O romance começa logo por apresentar o início de um assalto a uma joalharia em Genebra e de imediato apercebemo-nos da perfeição do planeamento do ato, só que, de de súbito, o autor faz-nos recuar 20 dias para nos apresentar as personagens que estarão envolvidas na trama: duas famílias, uma endinheirada e com vida de luxo que se amam que inclui um dos assaltantes; e outra de um polícia de intervenção que virá a descobrir o plano e deve ter a função de evitar o roubo, mas que vive num bairro humilde e onde a mulher aspira ao estilo da outra, os dois casais conhecem-se e tornam-se grandes amigos entre si nos dias que antecedem ao furto.

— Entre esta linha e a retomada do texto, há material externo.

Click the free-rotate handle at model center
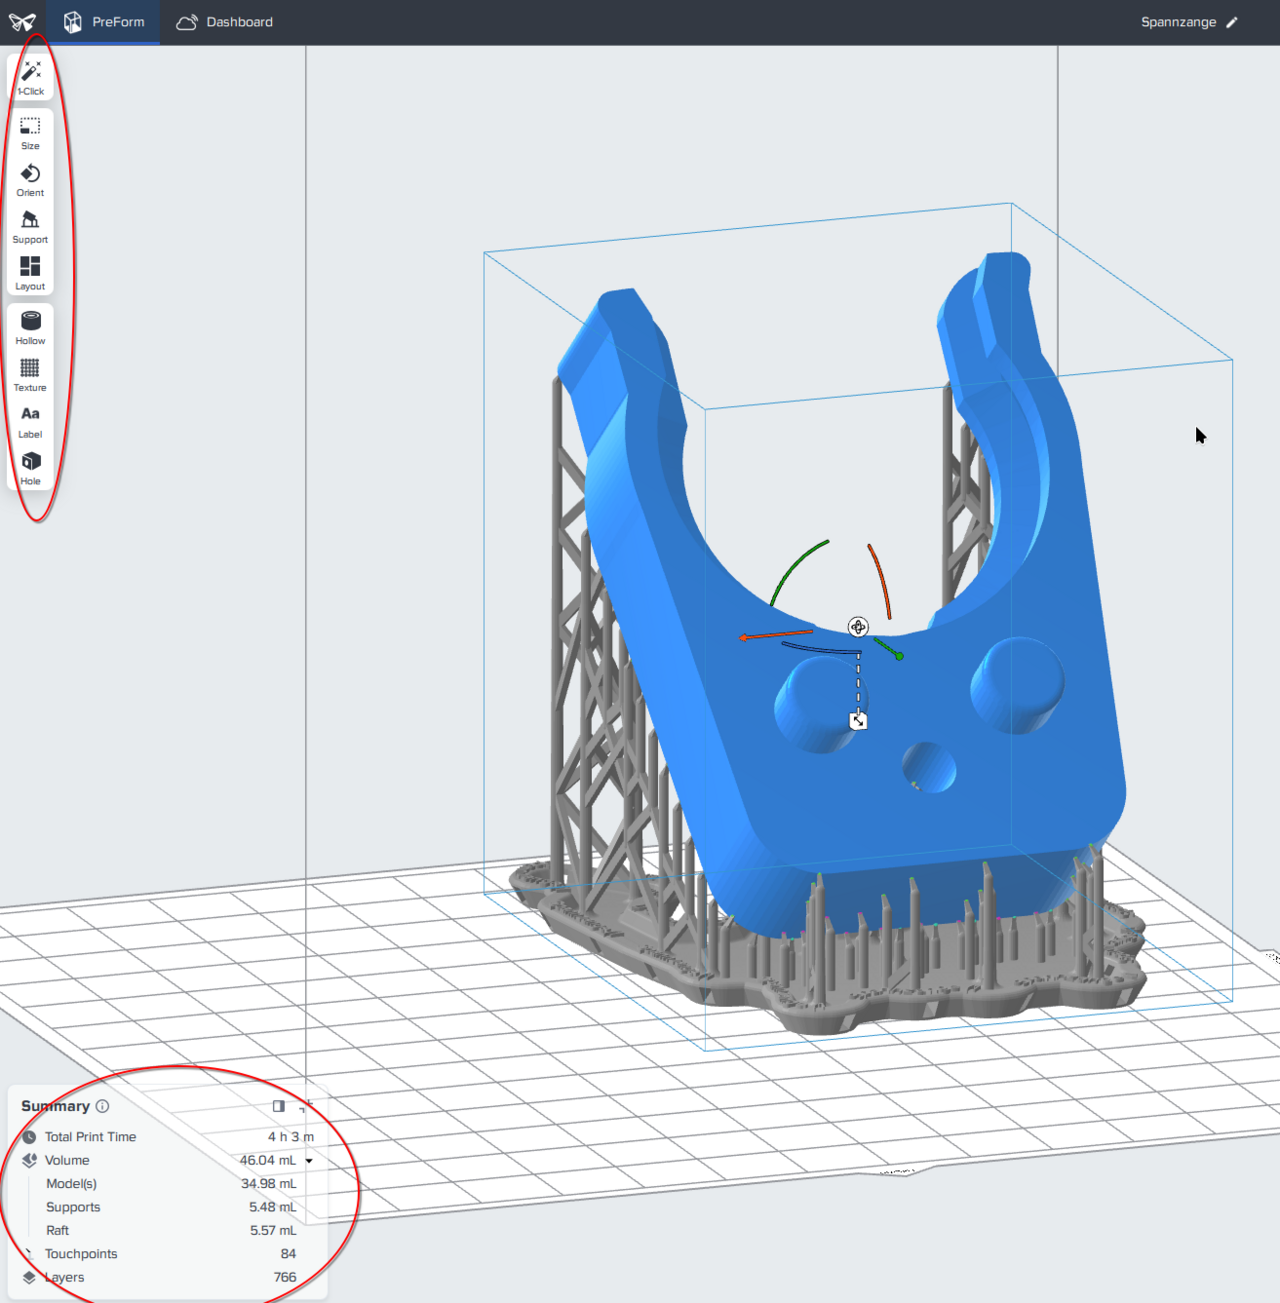 (858, 627)
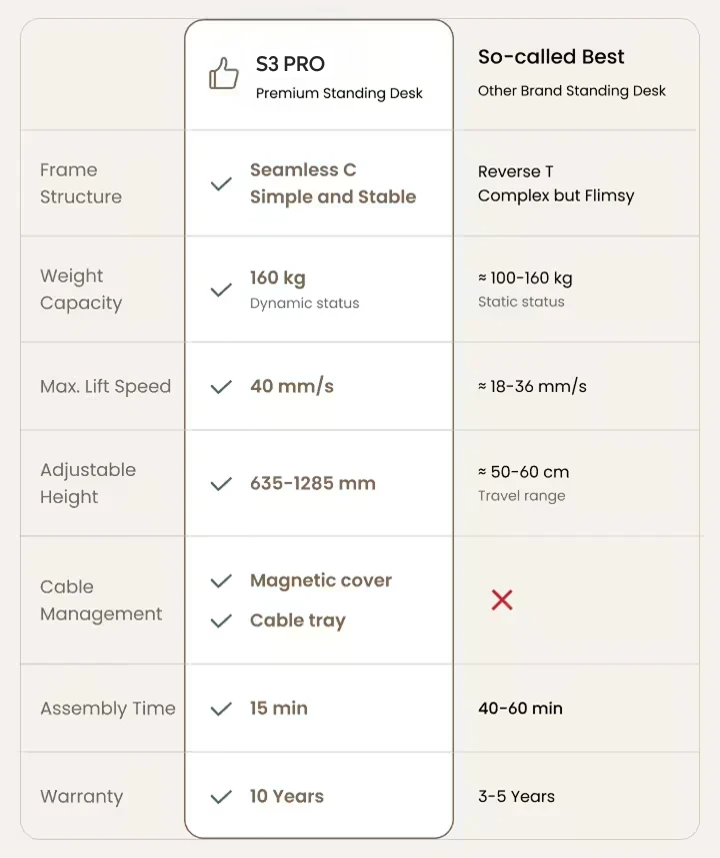Click the Weight Capacity row label
Image resolution: width=720 pixels, height=858 pixels.
tap(81, 290)
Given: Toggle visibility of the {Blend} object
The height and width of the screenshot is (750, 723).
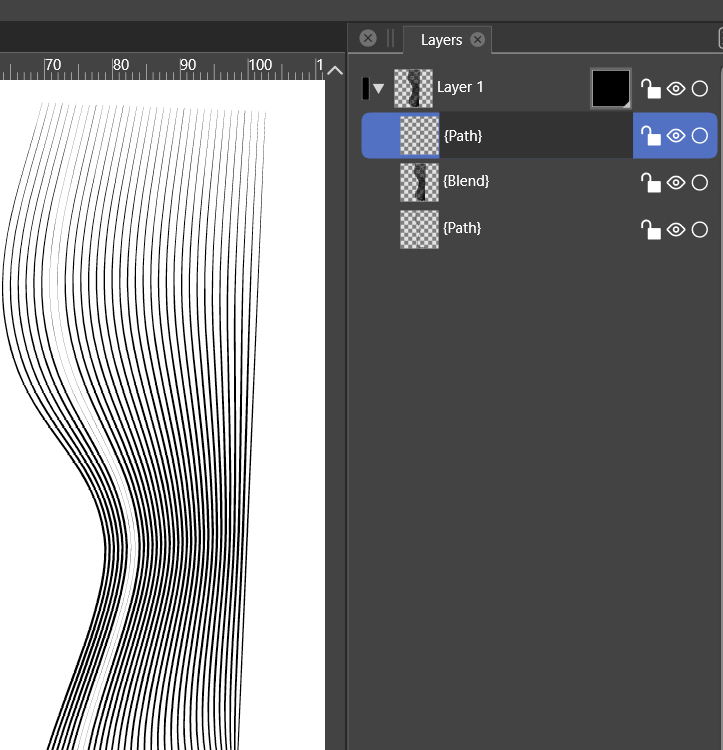Looking at the screenshot, I should pos(676,182).
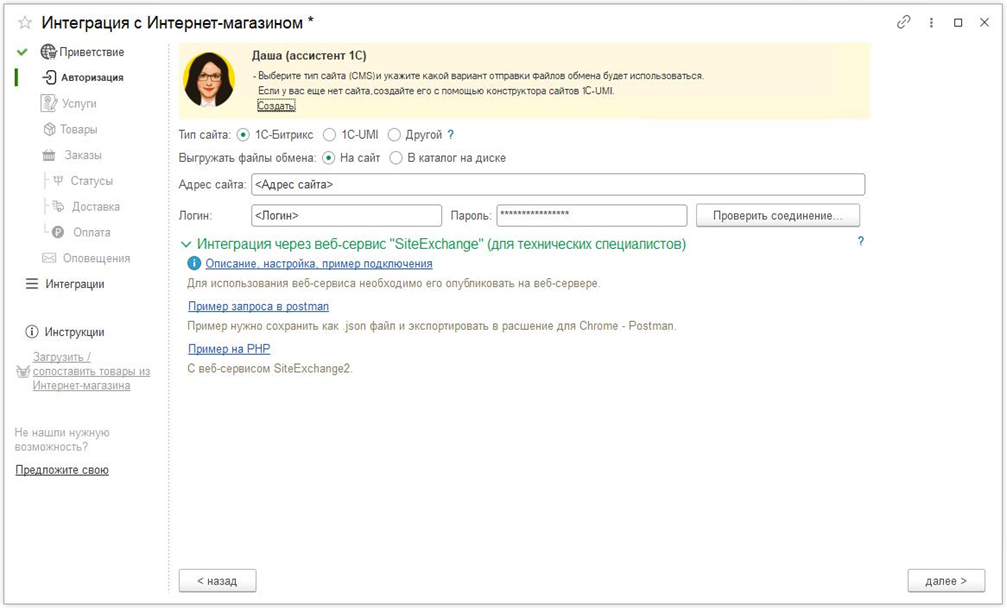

Depois, numa sucessão de pequenos episódios diários, vamo-nos apercebendo da vida familiar e do plano a ser montando por uns, alternando com curtíssimas cenas do desenrolar do assalto, intercalados com relatos de segredos do passado, alguns com mais de 15 anos, que levaram às personagens a alcançarem o sucesso. Entretanto, nos dias de preparação, as paixões, os ciúmes e as invejas vão minando a relação entre os vigiados, desejados e invejados e os vigilantes e assim vão-se montando armadilhas uns aos outros, além de outras personagens que interferem nesta teia, até conhecermos completamente como decorreu o roubo, o passado dos ladrões e as consequências de todas ciladas perpetradas entre os envolvidos nesta história.

Joël Dicker é um mestre em levar o leitor a deduções erradas e em criar, sequencialmente, as mais espetaculares reviravoltas no desenrolar dos acontecimentos e nas reinterpretações das pistas lançadas. Assim, o escritor nunca deixa de nos surpreender até à última página, quando se fica rendido pelas voltas que aconteceram ao longo da narrativa sem esta nunca perder a consistência. Um deleite de entretimento e suspense ao longo de um texto fácil, escorreito, sem grande virtuosismo literário, mas que é difícil parar de ler pelo entusiasmo que desperta.